__DIRECTIONS FOR THIS TASK__: Read the listing below and copy out each line where the word "title" occurs.

Segment Open

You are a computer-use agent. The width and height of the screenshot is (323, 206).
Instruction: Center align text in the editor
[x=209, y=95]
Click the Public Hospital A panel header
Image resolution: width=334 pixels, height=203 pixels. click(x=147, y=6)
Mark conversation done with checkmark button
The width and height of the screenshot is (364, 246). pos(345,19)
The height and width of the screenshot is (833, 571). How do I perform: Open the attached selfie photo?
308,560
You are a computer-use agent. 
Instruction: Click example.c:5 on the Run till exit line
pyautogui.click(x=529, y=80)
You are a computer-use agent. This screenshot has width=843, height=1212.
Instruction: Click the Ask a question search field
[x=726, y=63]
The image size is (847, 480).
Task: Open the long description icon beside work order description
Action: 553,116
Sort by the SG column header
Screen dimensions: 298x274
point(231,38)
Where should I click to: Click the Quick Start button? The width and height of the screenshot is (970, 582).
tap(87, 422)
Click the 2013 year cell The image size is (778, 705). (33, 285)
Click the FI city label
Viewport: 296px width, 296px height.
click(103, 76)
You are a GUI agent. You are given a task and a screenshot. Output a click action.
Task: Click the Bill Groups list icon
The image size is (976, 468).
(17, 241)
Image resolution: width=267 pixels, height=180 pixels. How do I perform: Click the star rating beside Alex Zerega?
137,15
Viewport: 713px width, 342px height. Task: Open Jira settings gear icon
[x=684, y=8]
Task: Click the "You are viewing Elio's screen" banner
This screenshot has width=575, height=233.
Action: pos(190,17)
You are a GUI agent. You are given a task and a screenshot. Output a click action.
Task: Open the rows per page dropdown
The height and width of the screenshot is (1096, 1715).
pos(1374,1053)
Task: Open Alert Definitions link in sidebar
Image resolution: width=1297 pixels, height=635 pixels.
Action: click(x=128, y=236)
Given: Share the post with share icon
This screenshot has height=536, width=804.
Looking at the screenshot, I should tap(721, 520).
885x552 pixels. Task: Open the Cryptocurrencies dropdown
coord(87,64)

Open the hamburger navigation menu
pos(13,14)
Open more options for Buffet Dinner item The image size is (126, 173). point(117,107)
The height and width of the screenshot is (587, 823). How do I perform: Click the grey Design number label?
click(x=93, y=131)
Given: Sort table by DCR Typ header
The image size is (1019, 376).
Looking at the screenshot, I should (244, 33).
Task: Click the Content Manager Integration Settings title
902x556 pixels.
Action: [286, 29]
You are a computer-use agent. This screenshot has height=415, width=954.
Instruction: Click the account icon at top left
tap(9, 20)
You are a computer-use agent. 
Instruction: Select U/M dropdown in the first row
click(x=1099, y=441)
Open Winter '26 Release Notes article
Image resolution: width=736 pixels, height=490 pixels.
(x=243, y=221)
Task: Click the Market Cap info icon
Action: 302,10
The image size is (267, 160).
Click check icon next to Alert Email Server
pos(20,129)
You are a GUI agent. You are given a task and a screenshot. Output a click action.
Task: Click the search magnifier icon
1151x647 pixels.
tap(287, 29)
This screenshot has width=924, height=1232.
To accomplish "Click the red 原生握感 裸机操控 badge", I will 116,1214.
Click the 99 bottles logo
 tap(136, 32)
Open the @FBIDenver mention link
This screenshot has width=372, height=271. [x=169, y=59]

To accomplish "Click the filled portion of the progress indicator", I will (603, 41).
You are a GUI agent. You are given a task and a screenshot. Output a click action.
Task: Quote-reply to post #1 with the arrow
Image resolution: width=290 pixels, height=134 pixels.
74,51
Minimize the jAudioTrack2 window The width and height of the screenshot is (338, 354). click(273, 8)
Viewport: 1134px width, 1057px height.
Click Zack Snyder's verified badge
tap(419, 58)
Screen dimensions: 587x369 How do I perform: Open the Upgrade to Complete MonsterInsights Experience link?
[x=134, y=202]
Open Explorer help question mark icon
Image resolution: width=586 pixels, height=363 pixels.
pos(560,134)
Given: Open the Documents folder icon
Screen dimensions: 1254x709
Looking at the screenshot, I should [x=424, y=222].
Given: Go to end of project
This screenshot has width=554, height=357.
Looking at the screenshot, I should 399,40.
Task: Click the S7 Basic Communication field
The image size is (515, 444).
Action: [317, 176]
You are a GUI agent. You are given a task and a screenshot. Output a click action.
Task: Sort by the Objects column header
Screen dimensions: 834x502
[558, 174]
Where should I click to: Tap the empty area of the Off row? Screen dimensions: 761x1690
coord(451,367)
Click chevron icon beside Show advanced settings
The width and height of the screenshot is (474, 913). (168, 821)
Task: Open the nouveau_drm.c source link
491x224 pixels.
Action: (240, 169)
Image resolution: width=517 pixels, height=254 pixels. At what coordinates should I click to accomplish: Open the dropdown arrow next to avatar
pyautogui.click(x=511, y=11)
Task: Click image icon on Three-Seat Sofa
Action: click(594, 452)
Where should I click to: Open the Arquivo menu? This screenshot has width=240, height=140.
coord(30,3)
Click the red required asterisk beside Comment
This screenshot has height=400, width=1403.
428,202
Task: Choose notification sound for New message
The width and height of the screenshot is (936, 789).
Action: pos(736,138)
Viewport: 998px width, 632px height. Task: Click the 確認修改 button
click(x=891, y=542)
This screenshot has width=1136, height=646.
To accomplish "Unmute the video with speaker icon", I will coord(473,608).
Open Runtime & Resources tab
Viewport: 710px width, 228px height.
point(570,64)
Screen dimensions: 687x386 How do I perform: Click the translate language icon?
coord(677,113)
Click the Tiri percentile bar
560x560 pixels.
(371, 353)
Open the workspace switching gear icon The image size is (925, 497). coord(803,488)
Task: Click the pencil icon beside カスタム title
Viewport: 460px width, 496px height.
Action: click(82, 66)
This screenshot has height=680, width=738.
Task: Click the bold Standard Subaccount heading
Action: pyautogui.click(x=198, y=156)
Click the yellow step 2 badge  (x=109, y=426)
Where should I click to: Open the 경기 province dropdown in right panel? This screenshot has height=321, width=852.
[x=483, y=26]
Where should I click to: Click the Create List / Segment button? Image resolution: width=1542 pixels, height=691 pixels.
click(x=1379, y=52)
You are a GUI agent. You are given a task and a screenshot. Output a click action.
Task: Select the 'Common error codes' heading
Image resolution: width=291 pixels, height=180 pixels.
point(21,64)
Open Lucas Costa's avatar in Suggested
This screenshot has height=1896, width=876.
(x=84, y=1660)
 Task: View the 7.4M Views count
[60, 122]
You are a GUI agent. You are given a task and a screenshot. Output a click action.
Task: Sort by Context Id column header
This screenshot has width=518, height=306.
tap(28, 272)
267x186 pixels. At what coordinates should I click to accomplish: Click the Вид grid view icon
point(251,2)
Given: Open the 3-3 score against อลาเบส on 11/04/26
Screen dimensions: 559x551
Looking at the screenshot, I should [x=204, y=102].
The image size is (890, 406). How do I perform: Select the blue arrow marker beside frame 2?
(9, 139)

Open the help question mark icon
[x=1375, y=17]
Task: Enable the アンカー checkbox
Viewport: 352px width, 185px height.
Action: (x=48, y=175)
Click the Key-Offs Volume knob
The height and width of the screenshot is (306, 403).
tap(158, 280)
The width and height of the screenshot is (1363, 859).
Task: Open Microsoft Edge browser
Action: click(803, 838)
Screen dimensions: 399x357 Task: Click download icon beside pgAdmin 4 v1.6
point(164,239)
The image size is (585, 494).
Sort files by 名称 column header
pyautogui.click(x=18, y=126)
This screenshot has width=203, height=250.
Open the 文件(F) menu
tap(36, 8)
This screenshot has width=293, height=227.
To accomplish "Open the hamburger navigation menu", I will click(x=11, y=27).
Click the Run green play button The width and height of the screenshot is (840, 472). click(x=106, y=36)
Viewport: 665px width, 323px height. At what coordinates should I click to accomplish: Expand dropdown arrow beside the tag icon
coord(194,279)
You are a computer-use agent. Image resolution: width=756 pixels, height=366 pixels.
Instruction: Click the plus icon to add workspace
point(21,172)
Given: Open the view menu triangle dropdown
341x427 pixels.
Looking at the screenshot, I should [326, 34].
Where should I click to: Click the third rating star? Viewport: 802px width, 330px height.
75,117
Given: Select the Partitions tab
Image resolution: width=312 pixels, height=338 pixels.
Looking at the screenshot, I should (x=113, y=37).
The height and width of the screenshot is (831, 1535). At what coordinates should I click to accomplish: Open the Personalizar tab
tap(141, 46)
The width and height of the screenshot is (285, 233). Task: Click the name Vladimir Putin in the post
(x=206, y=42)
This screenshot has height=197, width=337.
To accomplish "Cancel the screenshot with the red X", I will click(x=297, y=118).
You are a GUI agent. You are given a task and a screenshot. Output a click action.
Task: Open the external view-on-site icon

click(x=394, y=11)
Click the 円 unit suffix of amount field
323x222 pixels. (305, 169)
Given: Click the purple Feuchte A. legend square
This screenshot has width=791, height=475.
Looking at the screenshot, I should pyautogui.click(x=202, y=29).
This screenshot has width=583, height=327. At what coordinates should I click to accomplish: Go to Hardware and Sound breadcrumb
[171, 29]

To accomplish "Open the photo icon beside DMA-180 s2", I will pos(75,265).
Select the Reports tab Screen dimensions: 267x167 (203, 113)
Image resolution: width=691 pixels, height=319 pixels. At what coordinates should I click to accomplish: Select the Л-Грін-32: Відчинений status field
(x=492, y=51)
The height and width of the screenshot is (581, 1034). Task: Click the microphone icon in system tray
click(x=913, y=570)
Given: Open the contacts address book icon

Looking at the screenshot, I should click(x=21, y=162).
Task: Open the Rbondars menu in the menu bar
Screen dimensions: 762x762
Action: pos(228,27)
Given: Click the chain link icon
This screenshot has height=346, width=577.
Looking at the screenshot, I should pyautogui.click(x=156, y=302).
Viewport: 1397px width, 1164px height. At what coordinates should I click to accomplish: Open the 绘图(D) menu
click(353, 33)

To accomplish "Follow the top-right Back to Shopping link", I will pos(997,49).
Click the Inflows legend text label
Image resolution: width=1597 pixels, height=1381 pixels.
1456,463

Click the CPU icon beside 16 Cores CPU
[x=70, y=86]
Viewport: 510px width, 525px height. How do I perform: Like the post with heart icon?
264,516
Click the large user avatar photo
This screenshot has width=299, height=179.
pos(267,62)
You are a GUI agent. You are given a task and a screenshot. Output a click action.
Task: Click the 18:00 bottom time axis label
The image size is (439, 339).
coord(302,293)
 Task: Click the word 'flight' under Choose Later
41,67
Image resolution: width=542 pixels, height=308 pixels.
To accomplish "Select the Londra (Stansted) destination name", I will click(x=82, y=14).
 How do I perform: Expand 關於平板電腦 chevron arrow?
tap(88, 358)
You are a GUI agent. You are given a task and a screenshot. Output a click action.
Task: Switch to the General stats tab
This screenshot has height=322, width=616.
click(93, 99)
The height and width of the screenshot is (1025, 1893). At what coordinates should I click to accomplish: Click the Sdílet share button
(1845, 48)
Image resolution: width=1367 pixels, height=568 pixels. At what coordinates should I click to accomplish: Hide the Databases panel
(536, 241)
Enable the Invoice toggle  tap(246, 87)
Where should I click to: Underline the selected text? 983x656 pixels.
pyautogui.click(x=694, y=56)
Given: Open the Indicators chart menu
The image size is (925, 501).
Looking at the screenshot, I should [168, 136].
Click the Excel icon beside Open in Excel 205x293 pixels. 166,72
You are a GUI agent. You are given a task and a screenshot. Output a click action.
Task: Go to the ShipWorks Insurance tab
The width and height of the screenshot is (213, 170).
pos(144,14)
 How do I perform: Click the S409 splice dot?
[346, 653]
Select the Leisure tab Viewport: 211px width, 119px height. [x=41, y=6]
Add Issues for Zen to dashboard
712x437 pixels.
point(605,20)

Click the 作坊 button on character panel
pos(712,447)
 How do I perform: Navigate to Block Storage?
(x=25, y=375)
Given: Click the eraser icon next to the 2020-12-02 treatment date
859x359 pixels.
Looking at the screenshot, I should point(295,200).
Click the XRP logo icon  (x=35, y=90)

Segment Closed

__RESULT BELOW__:
Task: Click the Content Manager Integration Settings title
Task: Click the pencil icon beside カスタム title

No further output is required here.